In the listing below, find the line that contains "Where should I click to: Click the 집주인" and the line that contains "Click the denoise". Quote both and every line between them, exactly, and nothing more.

★ ★ ★ ★ ★

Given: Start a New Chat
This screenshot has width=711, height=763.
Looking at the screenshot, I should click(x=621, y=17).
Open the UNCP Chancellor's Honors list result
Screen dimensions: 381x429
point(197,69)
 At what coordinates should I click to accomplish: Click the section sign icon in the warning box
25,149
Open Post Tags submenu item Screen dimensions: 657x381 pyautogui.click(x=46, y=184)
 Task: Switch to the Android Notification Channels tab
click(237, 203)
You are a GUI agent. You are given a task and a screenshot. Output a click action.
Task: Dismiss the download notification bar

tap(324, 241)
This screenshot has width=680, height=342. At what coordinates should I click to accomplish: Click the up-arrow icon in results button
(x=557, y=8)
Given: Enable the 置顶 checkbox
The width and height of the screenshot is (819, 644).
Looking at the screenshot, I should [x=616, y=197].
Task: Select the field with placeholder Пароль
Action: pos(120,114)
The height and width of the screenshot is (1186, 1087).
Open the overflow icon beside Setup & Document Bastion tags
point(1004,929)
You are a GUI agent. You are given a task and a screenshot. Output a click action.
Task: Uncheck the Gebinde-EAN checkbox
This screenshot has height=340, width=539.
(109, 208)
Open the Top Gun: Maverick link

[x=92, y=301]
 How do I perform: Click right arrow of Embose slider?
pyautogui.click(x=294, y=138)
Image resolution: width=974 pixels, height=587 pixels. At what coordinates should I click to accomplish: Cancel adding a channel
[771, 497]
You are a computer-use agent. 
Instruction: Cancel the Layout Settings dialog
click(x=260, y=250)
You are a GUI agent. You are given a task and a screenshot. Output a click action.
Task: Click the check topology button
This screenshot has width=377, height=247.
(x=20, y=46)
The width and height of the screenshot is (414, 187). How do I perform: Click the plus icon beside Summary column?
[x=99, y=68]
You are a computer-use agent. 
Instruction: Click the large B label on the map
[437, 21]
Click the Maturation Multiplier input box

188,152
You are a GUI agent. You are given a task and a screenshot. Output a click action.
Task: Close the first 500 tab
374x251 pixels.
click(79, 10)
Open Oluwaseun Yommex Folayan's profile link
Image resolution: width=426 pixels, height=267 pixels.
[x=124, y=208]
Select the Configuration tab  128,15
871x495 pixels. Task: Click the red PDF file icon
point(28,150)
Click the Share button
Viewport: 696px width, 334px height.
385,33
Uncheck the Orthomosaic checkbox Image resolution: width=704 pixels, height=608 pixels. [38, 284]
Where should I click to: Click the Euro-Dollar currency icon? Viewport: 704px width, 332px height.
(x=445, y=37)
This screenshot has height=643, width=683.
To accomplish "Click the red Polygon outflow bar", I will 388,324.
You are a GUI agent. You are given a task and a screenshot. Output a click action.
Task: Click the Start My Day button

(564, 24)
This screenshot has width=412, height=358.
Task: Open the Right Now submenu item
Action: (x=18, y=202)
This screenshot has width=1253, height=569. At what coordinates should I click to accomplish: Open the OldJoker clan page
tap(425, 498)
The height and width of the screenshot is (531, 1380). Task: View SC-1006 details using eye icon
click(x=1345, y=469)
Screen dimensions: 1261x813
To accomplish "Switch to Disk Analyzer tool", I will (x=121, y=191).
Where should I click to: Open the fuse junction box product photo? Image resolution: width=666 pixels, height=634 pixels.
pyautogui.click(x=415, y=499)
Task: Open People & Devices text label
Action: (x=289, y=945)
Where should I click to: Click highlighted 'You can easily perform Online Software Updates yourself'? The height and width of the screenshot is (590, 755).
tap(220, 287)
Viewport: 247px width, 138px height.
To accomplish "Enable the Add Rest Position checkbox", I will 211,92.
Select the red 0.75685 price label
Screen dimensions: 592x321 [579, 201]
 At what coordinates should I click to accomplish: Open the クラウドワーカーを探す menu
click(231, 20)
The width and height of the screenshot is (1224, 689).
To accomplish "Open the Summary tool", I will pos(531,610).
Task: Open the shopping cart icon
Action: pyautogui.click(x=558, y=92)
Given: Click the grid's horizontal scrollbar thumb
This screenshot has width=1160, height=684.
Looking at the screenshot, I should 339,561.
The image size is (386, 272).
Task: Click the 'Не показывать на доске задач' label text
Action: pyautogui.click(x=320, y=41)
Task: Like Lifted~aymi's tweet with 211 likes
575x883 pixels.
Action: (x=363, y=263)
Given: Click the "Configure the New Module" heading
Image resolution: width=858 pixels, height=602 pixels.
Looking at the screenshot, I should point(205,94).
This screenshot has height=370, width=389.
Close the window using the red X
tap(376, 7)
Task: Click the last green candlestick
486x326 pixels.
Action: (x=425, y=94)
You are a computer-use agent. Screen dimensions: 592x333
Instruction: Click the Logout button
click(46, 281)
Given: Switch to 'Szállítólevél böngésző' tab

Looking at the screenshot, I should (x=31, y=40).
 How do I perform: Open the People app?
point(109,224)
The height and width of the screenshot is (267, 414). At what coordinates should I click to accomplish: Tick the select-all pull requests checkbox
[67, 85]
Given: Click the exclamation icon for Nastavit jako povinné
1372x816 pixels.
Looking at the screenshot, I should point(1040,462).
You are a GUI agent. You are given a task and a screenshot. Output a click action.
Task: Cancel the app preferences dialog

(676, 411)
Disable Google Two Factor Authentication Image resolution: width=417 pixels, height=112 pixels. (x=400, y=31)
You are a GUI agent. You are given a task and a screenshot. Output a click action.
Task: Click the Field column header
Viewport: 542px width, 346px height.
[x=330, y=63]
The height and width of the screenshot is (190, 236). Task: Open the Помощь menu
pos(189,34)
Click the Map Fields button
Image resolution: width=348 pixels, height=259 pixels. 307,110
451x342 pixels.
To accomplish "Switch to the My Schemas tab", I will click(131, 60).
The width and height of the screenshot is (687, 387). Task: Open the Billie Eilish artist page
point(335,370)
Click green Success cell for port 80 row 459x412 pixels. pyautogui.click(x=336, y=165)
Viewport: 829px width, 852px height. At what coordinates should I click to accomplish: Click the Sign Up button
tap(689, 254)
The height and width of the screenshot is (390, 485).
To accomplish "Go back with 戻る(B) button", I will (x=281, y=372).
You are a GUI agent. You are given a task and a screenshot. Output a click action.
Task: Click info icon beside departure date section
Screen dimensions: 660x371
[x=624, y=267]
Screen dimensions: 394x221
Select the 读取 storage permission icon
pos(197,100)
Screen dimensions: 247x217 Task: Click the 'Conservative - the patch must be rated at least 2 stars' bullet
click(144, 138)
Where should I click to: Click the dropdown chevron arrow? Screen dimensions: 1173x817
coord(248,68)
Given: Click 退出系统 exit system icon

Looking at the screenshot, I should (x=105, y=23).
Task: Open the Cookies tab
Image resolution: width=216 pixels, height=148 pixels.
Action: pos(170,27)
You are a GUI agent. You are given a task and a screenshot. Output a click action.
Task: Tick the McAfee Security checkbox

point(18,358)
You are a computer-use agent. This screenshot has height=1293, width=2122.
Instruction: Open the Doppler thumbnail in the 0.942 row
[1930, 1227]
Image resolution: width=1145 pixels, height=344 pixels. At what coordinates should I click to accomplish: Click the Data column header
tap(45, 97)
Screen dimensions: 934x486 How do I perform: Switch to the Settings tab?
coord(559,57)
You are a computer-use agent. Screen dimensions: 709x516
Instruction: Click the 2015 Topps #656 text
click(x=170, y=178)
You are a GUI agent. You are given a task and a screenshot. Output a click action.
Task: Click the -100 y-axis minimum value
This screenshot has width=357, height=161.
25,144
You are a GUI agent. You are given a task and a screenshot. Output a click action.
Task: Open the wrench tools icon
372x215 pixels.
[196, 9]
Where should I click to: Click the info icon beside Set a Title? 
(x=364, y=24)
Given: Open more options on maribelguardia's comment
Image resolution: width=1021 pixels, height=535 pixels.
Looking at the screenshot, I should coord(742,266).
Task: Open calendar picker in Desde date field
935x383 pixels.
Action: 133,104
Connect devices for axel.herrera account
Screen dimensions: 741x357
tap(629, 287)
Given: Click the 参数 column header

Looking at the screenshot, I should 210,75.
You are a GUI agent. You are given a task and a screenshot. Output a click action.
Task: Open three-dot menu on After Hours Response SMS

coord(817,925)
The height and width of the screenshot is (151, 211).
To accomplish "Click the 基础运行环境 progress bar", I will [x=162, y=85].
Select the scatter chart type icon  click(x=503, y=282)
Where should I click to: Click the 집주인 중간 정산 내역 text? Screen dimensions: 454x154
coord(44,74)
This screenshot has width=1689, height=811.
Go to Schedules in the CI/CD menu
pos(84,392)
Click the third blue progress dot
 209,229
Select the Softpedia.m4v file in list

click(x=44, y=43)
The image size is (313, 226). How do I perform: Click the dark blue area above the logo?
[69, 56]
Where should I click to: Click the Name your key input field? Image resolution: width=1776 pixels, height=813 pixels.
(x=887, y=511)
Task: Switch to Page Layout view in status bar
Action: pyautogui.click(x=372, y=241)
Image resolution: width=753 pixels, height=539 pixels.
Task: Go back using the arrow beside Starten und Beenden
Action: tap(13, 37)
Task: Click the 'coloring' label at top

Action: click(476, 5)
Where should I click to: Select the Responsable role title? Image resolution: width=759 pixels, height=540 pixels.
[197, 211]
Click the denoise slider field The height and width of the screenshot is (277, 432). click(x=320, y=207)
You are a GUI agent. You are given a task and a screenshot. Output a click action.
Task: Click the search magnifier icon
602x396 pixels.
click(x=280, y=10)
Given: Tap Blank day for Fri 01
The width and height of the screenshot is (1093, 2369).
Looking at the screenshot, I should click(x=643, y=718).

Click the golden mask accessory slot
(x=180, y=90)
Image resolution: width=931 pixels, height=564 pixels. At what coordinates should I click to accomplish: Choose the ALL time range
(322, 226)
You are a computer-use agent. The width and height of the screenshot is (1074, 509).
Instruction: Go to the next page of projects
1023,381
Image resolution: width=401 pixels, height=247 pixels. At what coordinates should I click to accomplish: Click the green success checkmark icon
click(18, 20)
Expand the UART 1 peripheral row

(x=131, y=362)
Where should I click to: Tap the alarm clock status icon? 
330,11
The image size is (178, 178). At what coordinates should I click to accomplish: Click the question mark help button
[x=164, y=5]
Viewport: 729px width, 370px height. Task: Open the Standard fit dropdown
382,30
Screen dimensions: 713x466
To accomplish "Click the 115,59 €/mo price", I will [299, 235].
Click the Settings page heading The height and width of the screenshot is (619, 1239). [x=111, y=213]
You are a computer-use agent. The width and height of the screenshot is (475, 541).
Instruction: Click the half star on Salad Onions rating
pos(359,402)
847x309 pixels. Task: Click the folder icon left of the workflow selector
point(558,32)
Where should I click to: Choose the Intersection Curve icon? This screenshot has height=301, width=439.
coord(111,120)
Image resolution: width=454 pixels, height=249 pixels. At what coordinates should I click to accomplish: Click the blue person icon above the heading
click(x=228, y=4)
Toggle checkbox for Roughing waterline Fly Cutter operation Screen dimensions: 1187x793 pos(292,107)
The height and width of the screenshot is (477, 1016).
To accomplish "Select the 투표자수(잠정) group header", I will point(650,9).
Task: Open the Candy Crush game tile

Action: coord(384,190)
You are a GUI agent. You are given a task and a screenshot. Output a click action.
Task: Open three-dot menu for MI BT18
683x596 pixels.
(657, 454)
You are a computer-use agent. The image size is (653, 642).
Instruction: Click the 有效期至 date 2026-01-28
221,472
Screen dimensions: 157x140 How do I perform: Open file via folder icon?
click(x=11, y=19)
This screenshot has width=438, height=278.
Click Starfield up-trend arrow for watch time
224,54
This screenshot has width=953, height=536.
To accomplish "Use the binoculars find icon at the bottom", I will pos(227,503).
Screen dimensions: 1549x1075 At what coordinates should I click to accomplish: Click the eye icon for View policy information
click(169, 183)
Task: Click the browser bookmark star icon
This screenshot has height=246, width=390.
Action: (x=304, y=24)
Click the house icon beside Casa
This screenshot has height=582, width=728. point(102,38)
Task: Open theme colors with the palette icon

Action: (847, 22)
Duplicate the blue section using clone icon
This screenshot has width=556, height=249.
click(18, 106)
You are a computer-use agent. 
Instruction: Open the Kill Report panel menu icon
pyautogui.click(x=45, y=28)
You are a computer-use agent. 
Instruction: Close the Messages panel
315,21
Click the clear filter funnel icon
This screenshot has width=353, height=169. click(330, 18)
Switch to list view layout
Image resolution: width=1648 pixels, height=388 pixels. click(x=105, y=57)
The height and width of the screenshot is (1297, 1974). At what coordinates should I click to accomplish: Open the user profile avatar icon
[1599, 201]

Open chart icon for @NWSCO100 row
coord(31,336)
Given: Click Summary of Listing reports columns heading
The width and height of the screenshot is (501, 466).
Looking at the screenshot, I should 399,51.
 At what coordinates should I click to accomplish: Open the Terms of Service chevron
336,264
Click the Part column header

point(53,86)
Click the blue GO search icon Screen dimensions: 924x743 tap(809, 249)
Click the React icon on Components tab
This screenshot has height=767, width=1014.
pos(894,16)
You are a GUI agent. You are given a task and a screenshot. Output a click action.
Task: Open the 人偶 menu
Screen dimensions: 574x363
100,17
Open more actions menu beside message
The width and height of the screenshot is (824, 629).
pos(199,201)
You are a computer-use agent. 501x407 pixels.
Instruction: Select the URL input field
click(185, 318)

★ ★ ★ ★ ★

▶ **Task result**:
Where should I click to: Click the 집주인 중간 정산 내역 text? Screen dimensions: 454x154
coord(44,74)
This screenshot has width=1689, height=811.
Go to Schedules in the CI/CD menu
pos(84,392)
Click the third blue progress dot
 209,229
Select the Softpedia.m4v file in list

click(x=44, y=43)
The image size is (313, 226). How do I perform: Click the dark blue area above the logo?
[69, 56]
Where should I click to: Click the Name your key input field? Image resolution: width=1776 pixels, height=813 pixels.
(x=887, y=511)
Task: Switch to Page Layout view in status bar
Action: pyautogui.click(x=372, y=241)
Image resolution: width=753 pixels, height=539 pixels.
Task: Go back using the arrow beside Starten und Beenden
Action: tap(13, 37)
Task: Click the 'coloring' label at top

Action: click(476, 5)
Where should I click to: Select the Responsable role title? Image resolution: width=759 pixels, height=540 pixels.
[197, 211]
Click the denoise slider field The height and width of the screenshot is (277, 432). click(x=320, y=207)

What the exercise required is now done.